No reparamos en que las películas de gánsters de antaño eran un género ubicado en la Norteamérica de la depresión, que luego se fue extendiendo, pero que siempre caía lejos. Un filón cinematográfico y un negocio para paletos pasmados ante la pantalla. Hoy la delincuencia autóctona tiene una entidad pobre como género pero muy rica en ejemplares. Lo “negro” está de moda en la novela, las series y hasta el periodismo en trance de dilución, y es lógico porque resulta una evidencia de la vida cotidiana. Nos es familiar. Vivimos en una sociedad donde la delincuencia es una actividad mercantil de primer orden y aunque nada nos dote de seguridad, y menos aún el estado, ahora como antaño nos agrada verlo en imágenes que están tomadas de nuestras calles y los amigos de infancia metidos a traficantes.
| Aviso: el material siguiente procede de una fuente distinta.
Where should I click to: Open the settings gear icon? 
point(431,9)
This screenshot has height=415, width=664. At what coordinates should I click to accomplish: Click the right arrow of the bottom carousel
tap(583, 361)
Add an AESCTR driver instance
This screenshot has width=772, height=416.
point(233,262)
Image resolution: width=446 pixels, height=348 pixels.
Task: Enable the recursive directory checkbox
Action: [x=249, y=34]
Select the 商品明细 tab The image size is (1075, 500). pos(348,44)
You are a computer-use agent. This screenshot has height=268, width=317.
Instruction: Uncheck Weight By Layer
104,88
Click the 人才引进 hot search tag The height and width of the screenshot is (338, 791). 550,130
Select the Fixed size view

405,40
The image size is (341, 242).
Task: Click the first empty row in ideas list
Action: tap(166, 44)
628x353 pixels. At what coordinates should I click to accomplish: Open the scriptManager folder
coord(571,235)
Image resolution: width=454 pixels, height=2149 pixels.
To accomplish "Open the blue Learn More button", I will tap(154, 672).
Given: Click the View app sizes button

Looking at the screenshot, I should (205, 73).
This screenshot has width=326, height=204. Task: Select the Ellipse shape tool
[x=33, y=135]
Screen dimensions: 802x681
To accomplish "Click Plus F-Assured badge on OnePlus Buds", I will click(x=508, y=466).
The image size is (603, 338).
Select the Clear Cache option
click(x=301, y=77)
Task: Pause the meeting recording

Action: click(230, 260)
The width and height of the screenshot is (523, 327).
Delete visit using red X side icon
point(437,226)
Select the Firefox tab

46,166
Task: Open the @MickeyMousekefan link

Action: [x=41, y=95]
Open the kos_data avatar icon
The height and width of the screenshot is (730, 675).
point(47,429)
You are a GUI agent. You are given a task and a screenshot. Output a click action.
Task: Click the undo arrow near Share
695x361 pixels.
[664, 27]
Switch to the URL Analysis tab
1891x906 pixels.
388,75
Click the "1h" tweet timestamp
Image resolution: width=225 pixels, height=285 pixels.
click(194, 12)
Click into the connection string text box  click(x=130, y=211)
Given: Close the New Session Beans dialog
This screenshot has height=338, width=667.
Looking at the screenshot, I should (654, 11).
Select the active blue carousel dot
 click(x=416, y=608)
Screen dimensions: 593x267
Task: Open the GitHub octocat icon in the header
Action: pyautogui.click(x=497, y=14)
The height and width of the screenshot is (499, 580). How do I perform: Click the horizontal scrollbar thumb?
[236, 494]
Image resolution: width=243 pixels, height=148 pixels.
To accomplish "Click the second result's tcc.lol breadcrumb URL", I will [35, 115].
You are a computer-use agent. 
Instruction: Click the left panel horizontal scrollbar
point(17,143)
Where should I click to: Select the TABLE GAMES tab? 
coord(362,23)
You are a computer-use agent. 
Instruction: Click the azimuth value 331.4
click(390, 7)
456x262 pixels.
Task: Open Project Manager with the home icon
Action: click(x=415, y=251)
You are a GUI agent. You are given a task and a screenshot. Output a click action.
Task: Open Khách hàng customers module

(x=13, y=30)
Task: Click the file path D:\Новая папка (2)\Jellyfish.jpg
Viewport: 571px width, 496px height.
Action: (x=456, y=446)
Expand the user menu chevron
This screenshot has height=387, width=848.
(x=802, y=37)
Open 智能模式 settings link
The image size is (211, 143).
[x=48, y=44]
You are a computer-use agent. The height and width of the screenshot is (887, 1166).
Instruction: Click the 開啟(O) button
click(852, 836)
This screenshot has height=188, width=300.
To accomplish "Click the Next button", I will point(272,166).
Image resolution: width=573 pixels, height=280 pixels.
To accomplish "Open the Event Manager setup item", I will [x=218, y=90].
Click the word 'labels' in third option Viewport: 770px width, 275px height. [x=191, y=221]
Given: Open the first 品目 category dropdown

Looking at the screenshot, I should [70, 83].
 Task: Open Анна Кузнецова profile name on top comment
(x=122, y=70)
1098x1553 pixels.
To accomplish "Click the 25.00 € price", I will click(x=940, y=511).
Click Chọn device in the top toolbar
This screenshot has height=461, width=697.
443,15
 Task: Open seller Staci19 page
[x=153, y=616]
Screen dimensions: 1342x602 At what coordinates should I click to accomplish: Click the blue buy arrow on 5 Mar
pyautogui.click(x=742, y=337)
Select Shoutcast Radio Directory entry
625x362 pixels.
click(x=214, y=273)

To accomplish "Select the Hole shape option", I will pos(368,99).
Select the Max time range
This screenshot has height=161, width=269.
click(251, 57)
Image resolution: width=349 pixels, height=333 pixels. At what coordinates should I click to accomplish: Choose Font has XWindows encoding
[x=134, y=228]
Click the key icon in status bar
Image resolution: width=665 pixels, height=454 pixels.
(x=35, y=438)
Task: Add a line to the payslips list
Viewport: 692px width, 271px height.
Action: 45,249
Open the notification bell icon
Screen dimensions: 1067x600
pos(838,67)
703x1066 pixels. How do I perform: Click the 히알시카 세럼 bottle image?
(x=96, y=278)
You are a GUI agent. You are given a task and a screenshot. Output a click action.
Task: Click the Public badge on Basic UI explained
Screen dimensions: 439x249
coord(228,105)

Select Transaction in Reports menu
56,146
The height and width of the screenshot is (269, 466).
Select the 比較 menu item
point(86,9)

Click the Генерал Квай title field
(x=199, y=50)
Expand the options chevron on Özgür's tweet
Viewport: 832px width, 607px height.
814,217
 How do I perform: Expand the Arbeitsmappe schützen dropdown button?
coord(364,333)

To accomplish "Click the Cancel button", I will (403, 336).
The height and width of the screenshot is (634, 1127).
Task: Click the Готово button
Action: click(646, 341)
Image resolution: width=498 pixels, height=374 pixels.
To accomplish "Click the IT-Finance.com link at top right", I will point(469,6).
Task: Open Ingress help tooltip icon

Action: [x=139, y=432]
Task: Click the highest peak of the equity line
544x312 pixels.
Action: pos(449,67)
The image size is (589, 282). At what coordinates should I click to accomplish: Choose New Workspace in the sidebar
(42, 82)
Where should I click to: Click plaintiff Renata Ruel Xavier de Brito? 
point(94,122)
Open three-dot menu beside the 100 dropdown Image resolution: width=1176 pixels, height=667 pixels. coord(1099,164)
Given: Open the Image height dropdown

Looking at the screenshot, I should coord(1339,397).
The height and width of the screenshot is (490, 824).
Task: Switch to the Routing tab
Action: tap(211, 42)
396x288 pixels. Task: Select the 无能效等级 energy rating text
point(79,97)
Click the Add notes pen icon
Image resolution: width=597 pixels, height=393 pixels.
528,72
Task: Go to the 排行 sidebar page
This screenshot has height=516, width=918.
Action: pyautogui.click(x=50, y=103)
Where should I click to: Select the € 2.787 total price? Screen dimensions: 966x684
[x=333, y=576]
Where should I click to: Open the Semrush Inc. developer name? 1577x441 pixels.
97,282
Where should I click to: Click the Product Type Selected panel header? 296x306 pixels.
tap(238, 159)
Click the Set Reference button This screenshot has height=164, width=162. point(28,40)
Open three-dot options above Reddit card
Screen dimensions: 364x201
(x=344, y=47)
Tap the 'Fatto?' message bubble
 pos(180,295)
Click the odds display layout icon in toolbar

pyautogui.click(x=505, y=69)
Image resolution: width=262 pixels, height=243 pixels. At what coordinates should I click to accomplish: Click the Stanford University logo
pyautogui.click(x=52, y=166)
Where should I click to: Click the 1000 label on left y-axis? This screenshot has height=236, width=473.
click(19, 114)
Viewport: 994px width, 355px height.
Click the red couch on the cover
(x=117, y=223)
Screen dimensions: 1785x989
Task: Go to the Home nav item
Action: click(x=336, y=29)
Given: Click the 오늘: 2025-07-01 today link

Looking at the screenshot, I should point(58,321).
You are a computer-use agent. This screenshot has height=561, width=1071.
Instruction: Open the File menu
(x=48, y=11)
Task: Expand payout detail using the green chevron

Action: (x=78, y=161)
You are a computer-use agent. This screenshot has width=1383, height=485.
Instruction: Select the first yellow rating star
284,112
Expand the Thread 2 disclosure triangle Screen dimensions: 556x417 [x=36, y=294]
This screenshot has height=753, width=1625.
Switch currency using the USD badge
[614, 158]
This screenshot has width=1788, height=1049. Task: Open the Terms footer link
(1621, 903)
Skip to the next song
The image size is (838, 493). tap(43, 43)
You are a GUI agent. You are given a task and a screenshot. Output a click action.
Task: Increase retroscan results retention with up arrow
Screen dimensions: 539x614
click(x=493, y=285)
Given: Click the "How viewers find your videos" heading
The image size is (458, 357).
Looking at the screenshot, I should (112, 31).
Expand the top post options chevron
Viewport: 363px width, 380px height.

Vivir en un mundo sin esperanzas de futuro no es óbice para que se abran multitud de salidas. Pero es la primera vez en siglos que no aparece ninguna colectiva, todas son individuales por más que se enmascaren de plurales retóricos. Por eso cuenta tanto la iniciativa, que es la nueva forma del talento. Ser un majadero no impide tener iniciativas, incluso en muchos casos las fomenta, por eso los tribunales no dan abasto, porque la linde entre engañar y prometer no se queda solo en el ámbito de la política, sino que impregna la vida social.
Ahí tienen a Jaume Giró, recién nombrado ministro-consejero del gobierno de la Generalitat para la Economía y la Hacienda; nada de lo que ha hecho en su vida profesional este periodista infatuado en los negocios -Gas Natural, Repsol, la Caixa, el Barça- parecía ilegal y sin embargo nada fue decente. Compró o alquiló a plumillas de pájaro y de pavos reales, subvencionó a medios de comunicación, censuró, tachó y borró a quien no aceptaba sus pretensiones. En la época de Pujol no hubiera pasado de ser otro Lluís Prenafeta, il consigliere, pero ahora es quien controla y reparte los presupuestos de Cataluña. Un cambio de paradigma, dirían los pedantes, en la tormenta anunciada. Por algo los poderes nos recomiendan como previsión no salir de casa.